Ministers should immediately halt the building of any new faith schools with the ultimate aim of wiping them off the face of the British education system, they argue.
Delegates at the annual conference of the NASUWT union in Belfast will discuss the issue in what is certain to be a highly charged debate.
Church schools have a reputation for producing excellent results and are highly popular with parents.
But critics have long argued that children should not be exposed to narrow religious teachings, warning that greater religious and social segregation will follow.
NASUWT's Brian Williams, who proposed the motion, said many parents underwent "miraculous conversions" simply to win places for their children at highly rated Anglican schools.
"Schools exist to broaden people's minds and religions tend to be the antithesis," he said.
"Religions are there to close people's minds. Schools exist to educate. Religions exist to indoctrinate. It's a con-trick."

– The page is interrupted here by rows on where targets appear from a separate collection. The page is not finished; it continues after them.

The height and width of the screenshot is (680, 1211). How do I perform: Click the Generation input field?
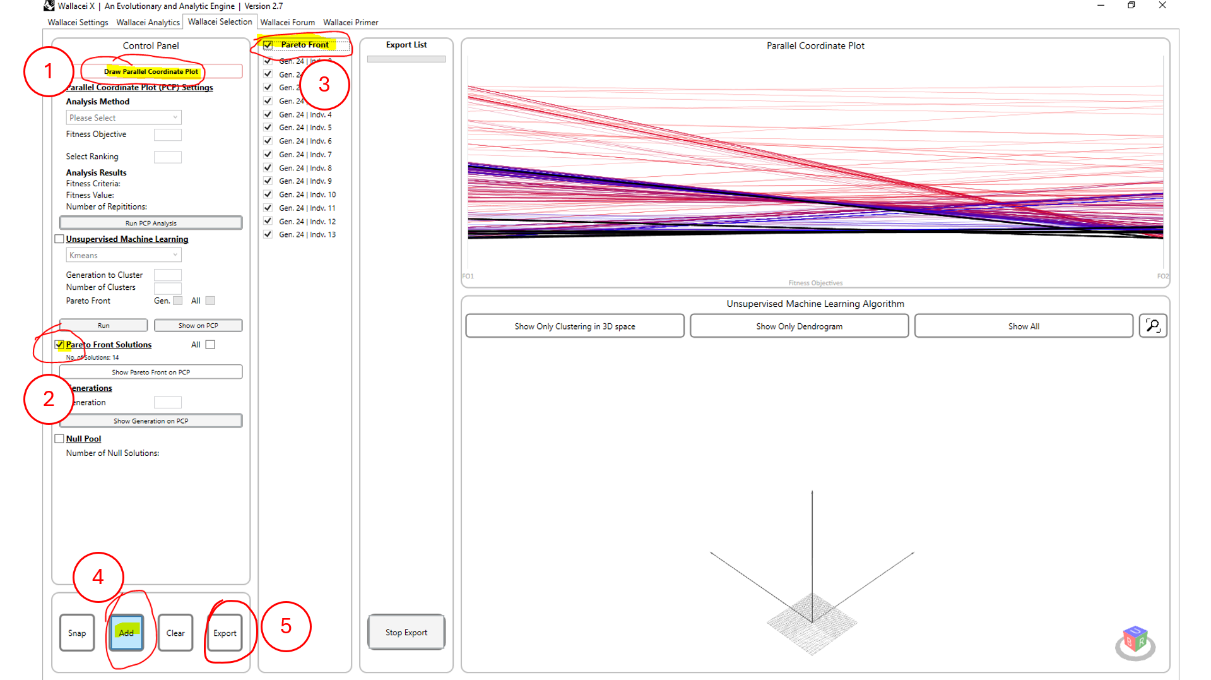(x=168, y=403)
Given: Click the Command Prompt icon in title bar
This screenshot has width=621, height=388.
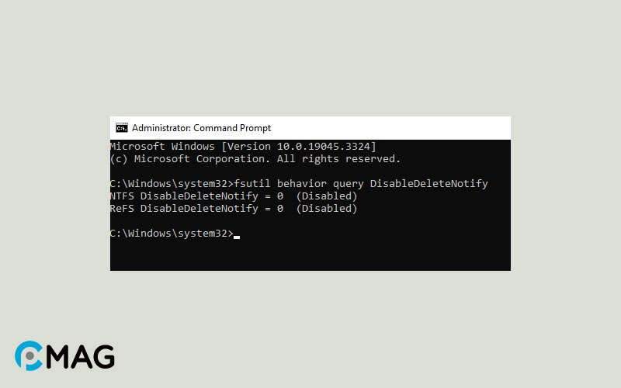Looking at the screenshot, I should click(x=122, y=128).
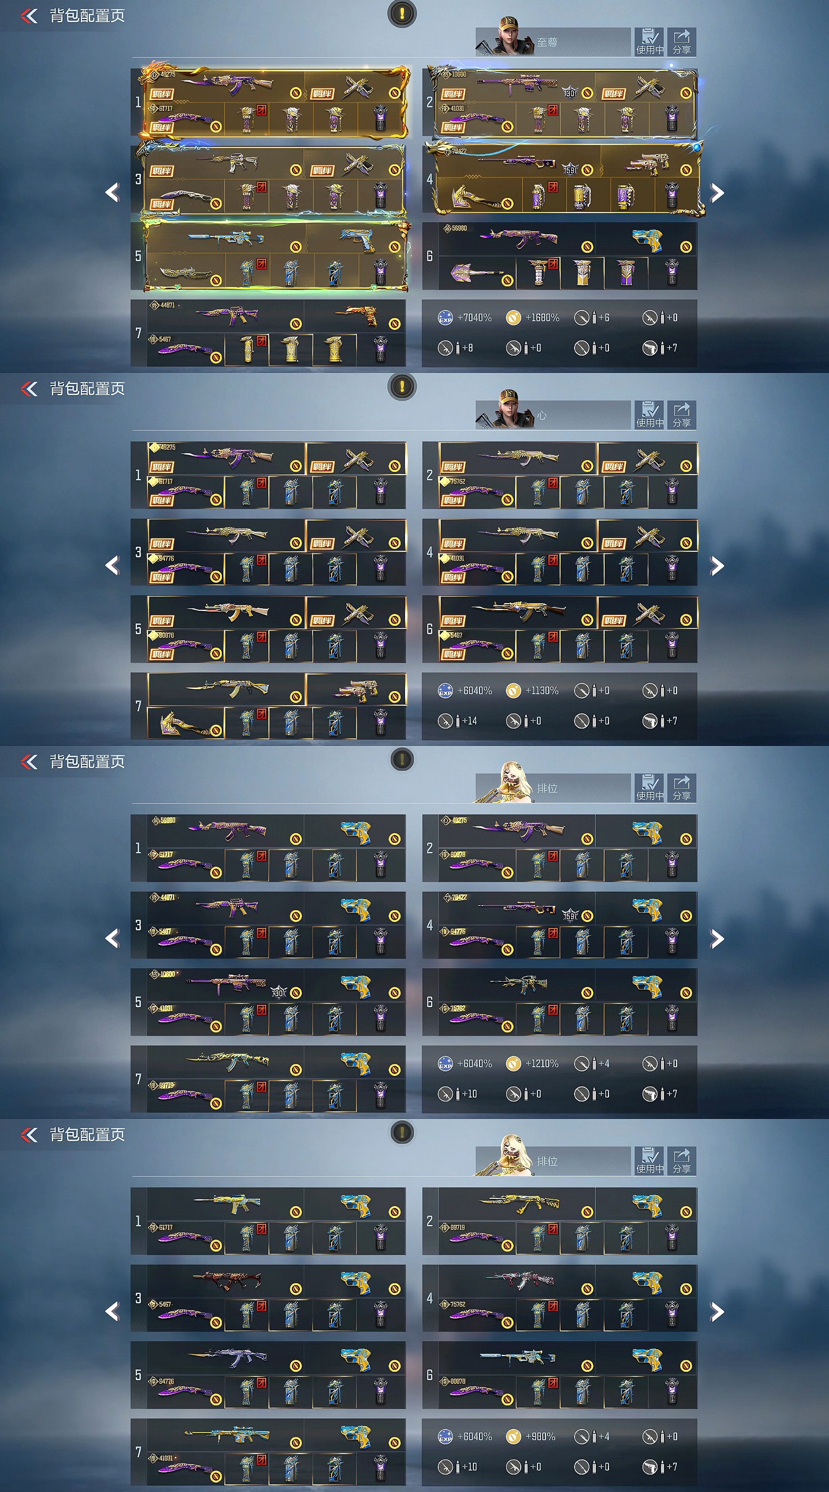This screenshot has height=1492, width=829.
Task: Click the blue EXP icon next to +7040%
Action: click(445, 317)
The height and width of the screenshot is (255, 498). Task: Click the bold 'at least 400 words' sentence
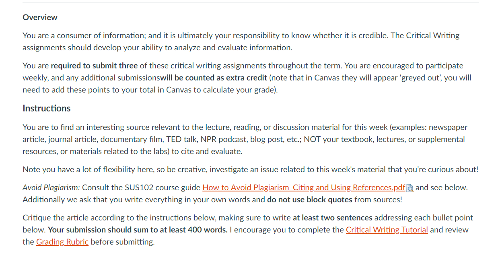coord(138,230)
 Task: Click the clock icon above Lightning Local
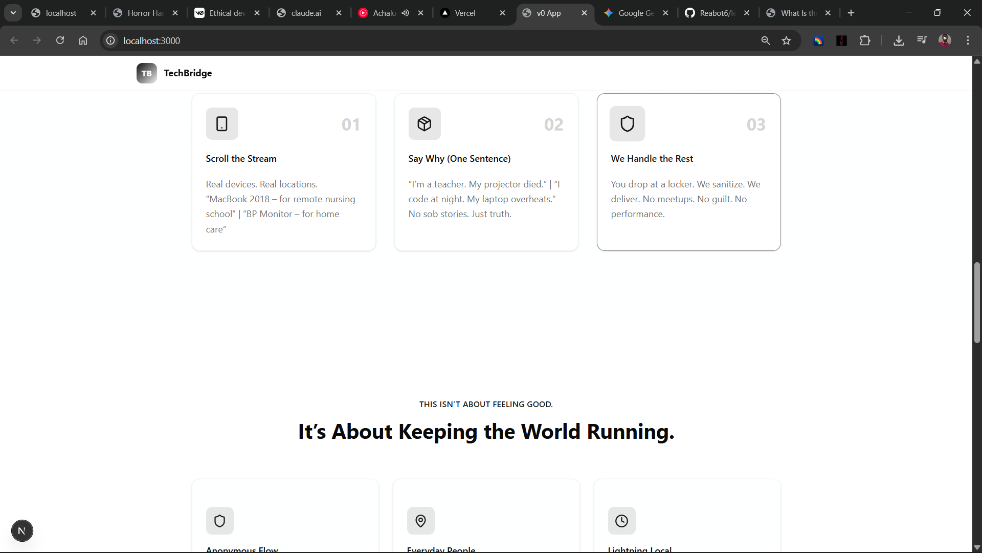(621, 521)
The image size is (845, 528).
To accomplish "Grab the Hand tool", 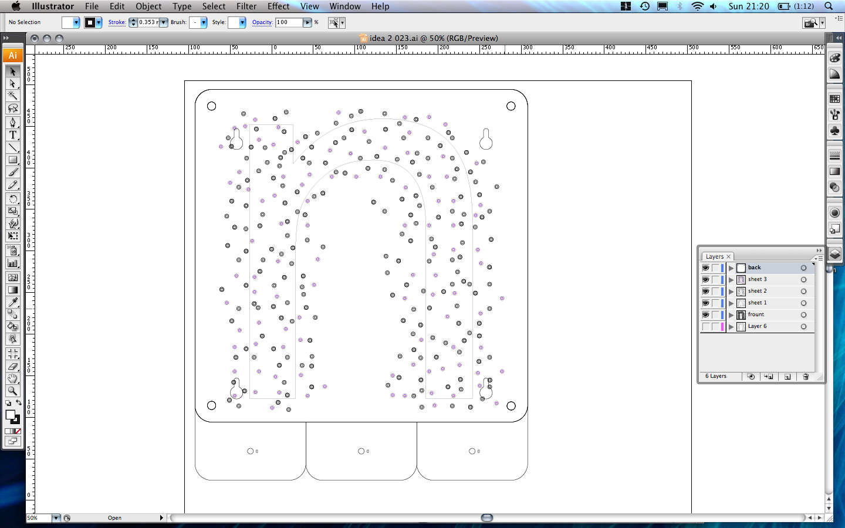I will (x=13, y=378).
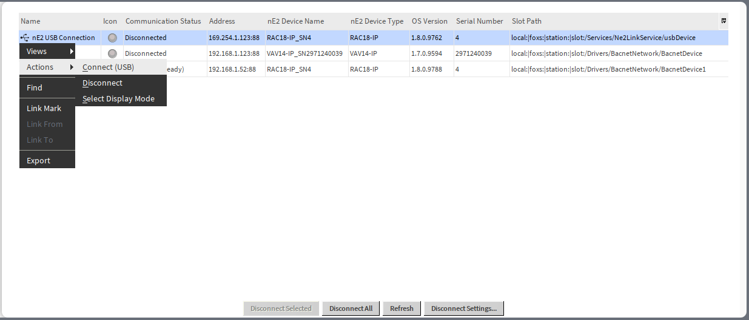Select the row with address 192.168.1.52:88
The height and width of the screenshot is (320, 749).
(x=233, y=69)
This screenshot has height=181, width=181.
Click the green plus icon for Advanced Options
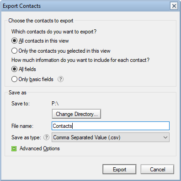(x=14, y=148)
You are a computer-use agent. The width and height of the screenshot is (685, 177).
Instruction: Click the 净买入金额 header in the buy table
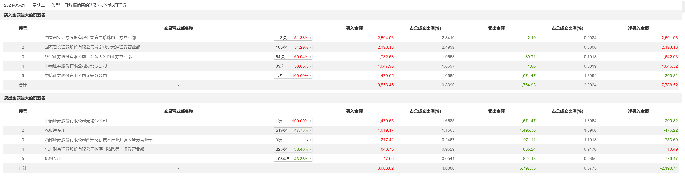point(638,28)
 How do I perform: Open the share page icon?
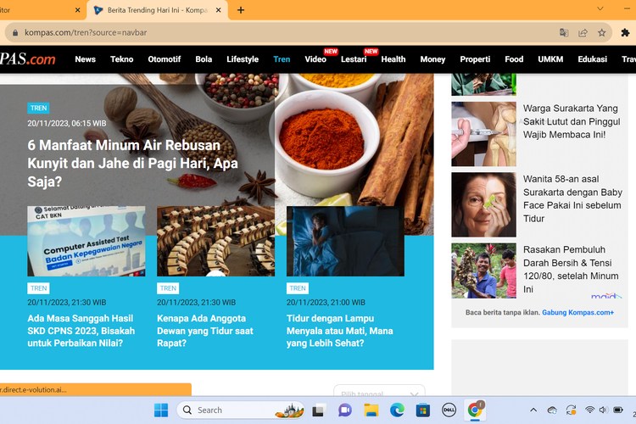pyautogui.click(x=583, y=33)
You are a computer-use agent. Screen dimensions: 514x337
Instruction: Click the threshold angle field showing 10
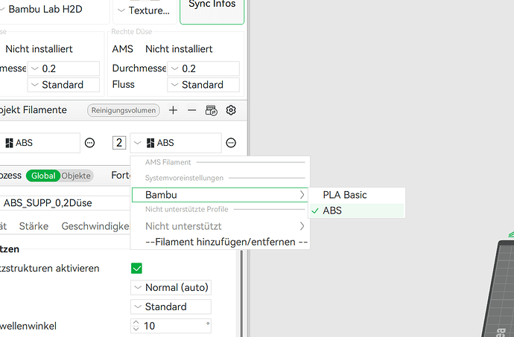coord(171,326)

Ministers want faith groups to be more involved in state education to provide a "distinctive ethos", through privately sponsoring city academies or backing the new breed of "trust schools".
But Mr Williams, from the union's Cardiff branch, said this would allow suspect groups to apply for state funding to open religious schools.
"The Government ifies Scientology as a religion so presumably it could apply for and get state funding; so the genie is out of the bottle," he said.
The motion sets out to reaffirm the union's opposition to the creation of more single-faith schools.
It says: "The Government's proposal to create more faith schools will encourage more social fragmentation than already exists.
"It is an inappropriate use of taxpayers' money to fund schools with exclusive and discriminatory philosophies."
The union's leadership must oppose "any further establishment of faith schools with the long-term aim of removing them altogether", the motion said.
The Government said it had no intention of stopping funding for such schools.
A Department for Education and Skills spokesman said: "We have no plans to cease to fund faith schools.
"The Government is committed to diversity in educational provision in the interests of raising standards and meeting parents' preferences for the type of school they want for their children.
"Faith schools already integrate fully into the state sector.
"They make an important contribution to community cohesion by promoting inclusion and developing partnerships with schools of other faiths, and with non-faith schools."